▸ **TASK PROMPT**
Starting with the first line of the material and going on through the line with "Powered by Church Edit (784, 1547)", write those lines out again, replacing "Social Events" with "Community Gatherings" and leaving everything else unchanged.

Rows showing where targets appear
● ● ● ● ●

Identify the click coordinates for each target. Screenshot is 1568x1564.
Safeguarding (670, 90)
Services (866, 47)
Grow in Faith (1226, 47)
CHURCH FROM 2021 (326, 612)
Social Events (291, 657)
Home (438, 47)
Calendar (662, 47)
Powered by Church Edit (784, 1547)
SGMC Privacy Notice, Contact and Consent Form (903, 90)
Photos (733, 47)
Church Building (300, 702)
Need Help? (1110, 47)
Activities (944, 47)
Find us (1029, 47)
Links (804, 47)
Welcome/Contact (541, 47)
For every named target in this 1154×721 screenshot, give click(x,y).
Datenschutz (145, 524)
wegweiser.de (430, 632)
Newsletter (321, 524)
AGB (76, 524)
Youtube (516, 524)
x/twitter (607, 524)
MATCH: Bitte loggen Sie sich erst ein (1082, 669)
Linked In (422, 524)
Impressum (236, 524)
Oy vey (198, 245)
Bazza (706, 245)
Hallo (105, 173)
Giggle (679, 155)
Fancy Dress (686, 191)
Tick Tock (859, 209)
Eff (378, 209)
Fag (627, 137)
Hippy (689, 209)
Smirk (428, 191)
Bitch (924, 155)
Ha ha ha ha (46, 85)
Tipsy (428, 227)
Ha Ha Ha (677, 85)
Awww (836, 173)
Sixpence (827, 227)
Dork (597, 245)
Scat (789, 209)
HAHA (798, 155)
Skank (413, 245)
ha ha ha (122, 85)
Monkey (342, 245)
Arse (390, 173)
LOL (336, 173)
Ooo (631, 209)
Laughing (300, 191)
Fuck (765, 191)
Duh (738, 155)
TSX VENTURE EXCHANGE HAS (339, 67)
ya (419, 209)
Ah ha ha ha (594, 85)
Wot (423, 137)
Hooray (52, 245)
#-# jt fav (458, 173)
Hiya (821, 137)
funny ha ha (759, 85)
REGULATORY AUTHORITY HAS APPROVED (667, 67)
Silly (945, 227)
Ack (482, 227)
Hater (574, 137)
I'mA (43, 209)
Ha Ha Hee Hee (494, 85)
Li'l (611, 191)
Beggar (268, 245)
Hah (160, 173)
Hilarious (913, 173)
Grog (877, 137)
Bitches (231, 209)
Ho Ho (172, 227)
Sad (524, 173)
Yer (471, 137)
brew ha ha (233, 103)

● ● ● ● ●

▸ **COMPLETED EXERCISE**
Identify the click coordinates for each target. Screenshot is 1568x1564.
Safeguarding (670, 90)
Services (866, 47)
Grow in Faith (1226, 47)
CHURCH FROM 2021 (326, 612)
Community Gatherings (291, 657)
Home (438, 47)
Calendar (662, 47)
Powered by Church Edit (784, 1547)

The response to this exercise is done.